═════ EXTRACT PROVIDED

Horizon’s Innovations are Driving Improvements to Healthcare

by Allen J. Karp, Senior Vice President of Healthcare Management for Horizon Blue Cross Blue Shield of New Jersey

View the entire newsletter for more articles: 2017 – NJAC County Biz – June

Our healthcare delivery system is caught in a time warp. At one end of the spectrum, medical technology and approaches to care have never been more advanced.  Yet, the way our health system is organized and financed is a relic of the past, making health care more expensive, untethered to quality and economically unsustainable.

Health care costs in the U.S. have risen annually and now top $3 trillion, or about 18 percent of US GDP. Increased spending hasn’t translated to improved care quality.  About 30 percent of health care spending does nothing to actually improve a person’s health.

Health insurance premiums reflect the underlying cost of care. Premiums are pressured higher as costs for hospital stays, prescription drugs and general medical care rise. New Jersey residents and employers feel these costs disproportionately. New Jersey is the fourth most expensive state for family health coverage.

What are driving these trends?  Uncoordinated care and our antiquated fee-for-service system.

Horizon believes that through collaboration with doctors, hospitals and health care professionals, we could begin to replace the fee-for-service system with one based on value.

══════════
═════ DATASET EXTRACT

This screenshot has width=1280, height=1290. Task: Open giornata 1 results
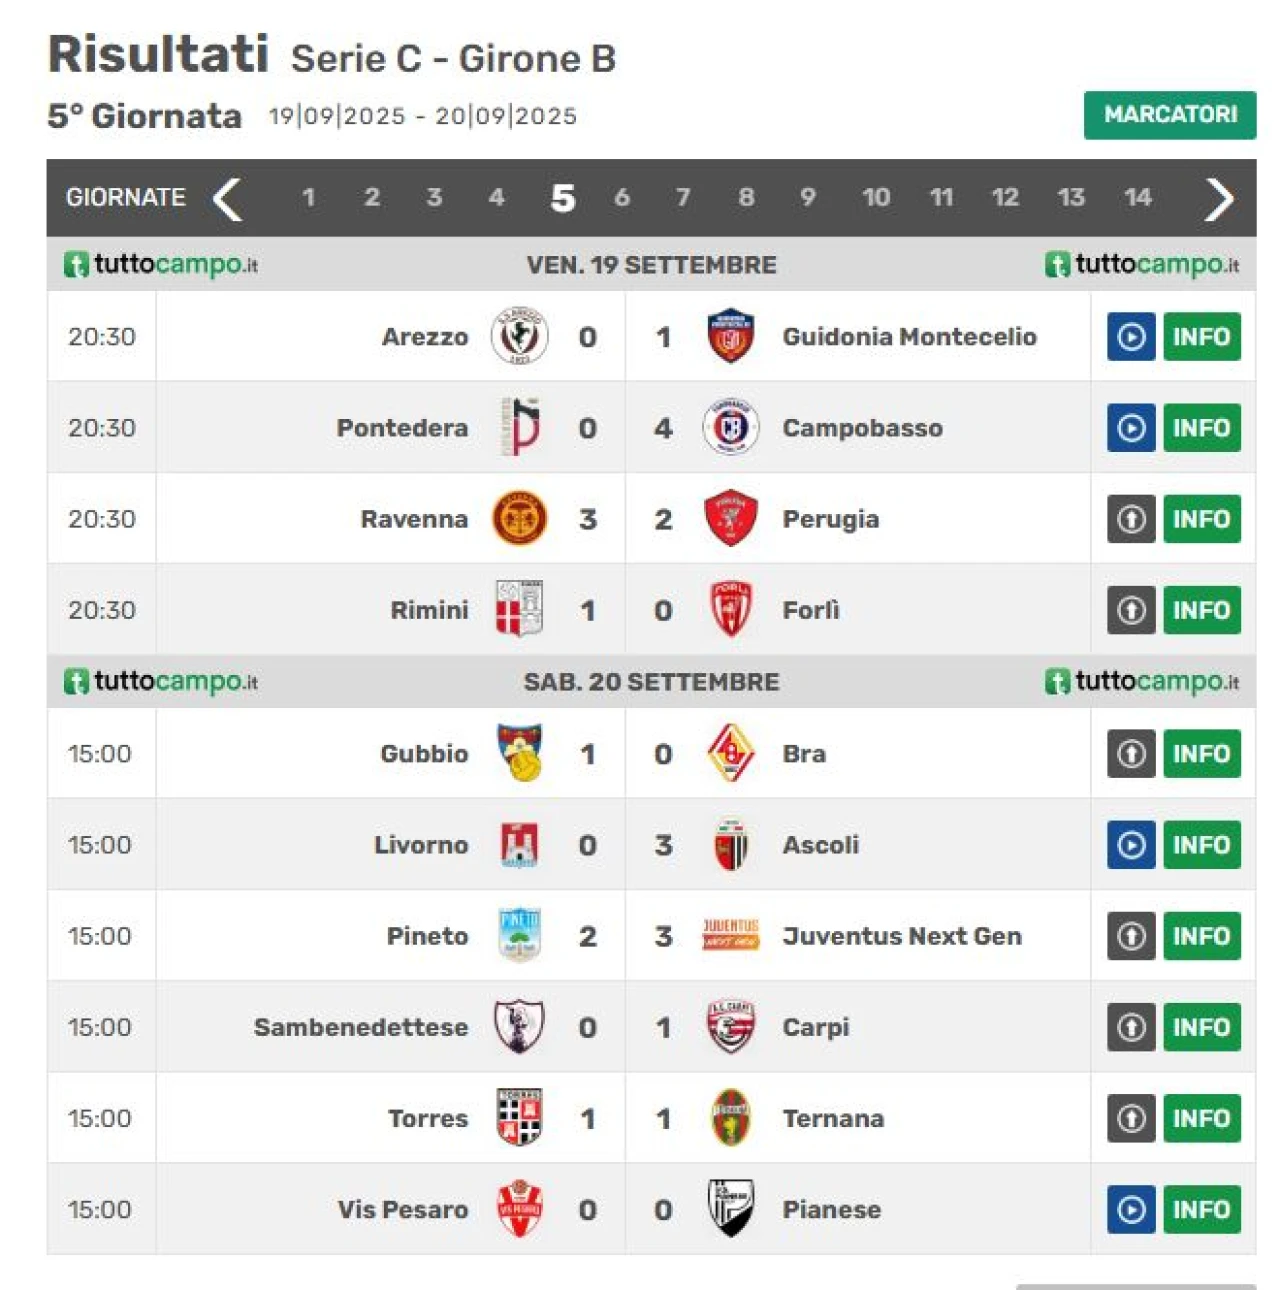pyautogui.click(x=309, y=198)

══════════

THINGS TO DO
• 1. Reproduce the portion of the Horizon healthcare article from "Our healthcare delivery" up to and including "and economically unsustainable.".
• 2. Answer these questions about the Horizon healthcare article:
(a) About what percentage of US GDP do health care costs represent?
(b) Where does New Jersey rank among states in the expense of family health coverage?
(c) Which two factors does the article name as driving these trends?

SOLUTIONS TO THE TASKS
• 1.
Our healthcare delivery system is caught in a time warp. At one end of the spectrum, medical technology and approaches to care have never been more advanced.  Yet, the way our health system is organized and financed is a relic of the past, making health care more expensive, untethered to quality and economically unsustainable.

• 2.
(a) About 18 percent.
(b) Fourth most expensive.
(c) Uncoordinated care and the antiquated fee-for-service system.